Start of EXTRACTED DATA

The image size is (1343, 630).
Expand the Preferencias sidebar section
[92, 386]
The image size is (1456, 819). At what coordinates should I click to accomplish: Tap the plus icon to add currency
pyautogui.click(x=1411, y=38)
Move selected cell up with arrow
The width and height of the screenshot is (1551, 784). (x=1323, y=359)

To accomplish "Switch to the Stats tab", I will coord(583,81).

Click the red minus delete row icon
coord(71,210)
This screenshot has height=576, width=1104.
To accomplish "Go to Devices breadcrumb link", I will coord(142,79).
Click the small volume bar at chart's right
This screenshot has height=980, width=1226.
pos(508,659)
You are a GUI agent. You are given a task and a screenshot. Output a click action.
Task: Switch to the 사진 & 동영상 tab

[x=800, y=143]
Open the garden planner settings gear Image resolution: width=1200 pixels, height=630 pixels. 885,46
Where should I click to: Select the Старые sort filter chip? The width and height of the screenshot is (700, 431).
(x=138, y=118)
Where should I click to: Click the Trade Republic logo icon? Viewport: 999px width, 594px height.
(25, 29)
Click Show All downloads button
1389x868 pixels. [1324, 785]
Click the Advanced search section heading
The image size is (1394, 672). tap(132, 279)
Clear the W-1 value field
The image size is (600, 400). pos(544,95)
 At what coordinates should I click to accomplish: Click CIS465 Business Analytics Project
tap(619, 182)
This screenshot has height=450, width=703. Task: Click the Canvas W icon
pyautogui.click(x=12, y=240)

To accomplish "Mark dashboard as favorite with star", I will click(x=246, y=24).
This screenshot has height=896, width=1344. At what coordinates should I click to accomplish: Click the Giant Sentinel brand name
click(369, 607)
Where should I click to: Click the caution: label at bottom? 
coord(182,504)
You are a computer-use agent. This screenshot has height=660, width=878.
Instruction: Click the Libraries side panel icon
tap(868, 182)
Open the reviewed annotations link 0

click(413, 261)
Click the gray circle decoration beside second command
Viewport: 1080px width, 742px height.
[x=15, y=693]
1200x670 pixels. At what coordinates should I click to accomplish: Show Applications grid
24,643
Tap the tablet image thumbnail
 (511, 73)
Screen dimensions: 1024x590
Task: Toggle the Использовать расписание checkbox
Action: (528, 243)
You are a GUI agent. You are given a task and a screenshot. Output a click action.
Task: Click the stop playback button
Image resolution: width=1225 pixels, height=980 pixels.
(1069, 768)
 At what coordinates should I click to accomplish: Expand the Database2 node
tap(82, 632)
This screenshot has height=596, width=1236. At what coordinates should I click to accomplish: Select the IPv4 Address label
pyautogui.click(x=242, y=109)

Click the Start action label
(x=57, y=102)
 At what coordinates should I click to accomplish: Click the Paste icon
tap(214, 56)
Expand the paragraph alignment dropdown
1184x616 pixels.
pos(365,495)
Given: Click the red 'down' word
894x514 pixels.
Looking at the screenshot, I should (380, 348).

End of EXTRACTED DATA

- EXERCISE INSTRUCTIONS:
Show every line of the records that contains the word "resolution".

- ANSWER TO THE EXERCISE:
Open the garden planner settings gear Image resolution: width=1200 pixels, height=630 pixels. 885,46
Image resolution: width=1225 pixels, height=980 pixels.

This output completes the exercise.